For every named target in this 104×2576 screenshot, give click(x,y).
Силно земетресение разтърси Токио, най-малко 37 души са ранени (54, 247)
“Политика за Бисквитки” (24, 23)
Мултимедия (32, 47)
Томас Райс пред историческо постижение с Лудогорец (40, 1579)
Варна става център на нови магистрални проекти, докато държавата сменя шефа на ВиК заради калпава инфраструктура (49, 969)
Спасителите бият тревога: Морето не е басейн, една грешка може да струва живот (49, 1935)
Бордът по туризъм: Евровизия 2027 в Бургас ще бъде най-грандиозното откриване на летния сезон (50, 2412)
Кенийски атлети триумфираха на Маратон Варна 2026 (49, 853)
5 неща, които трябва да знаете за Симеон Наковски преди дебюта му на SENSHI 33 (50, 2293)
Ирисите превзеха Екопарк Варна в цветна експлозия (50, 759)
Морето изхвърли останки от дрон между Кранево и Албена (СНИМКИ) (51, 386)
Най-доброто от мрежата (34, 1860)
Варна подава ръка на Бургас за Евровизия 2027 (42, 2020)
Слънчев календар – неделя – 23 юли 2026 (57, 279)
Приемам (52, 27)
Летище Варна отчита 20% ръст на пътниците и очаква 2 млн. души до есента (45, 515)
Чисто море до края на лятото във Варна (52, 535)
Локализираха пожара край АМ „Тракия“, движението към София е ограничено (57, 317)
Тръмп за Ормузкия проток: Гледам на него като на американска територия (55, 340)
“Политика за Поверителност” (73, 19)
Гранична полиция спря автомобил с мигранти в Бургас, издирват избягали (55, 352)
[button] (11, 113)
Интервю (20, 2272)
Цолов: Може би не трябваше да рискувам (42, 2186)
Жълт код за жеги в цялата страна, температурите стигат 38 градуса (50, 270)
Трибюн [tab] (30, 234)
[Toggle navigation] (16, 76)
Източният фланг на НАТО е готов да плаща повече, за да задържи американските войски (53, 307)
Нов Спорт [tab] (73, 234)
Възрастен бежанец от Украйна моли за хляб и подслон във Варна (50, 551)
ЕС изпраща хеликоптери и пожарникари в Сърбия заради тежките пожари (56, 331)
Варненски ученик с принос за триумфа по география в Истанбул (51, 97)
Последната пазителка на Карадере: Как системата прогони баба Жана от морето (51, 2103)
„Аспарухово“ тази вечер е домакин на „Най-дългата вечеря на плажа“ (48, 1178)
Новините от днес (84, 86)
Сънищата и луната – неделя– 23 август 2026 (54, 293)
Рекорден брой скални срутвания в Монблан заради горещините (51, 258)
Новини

* * *

» **Exercise directions**: Each line from the one containing "[Toggle navigation] (16, 76)" through the end of the material should be restated word for word; leave out every line before it.

» **Finished exercise**:
[Toggle navigation] (16, 76)
Източният фланг на НАТО е готов да плаща повече, за да задържи американските войски (53, 307)
Нов Спорт [tab] (73, 234)
Възрастен бежанец от Украйна моли за хляб и подслон във Варна (50, 551)
ЕС изпраща хеликоптери и пожарникари в Сърбия заради тежките пожари (56, 331)
Варненски ученик с принос за триумфа по география в Истанбул (51, 97)
Последната пазителка на Карадере: Как системата прогони баба Жана от морето (51, 2103)
„Аспарухово“ тази вечер е домакин на „Най-дългата вечеря на плажа“ (48, 1178)
Новините от днес (84, 86)
Сънищата и луната – неделя– 23 август 2026 (54, 293)
Рекорден брой скални срутвания в Монблан заради горещините (51, 258)
Новини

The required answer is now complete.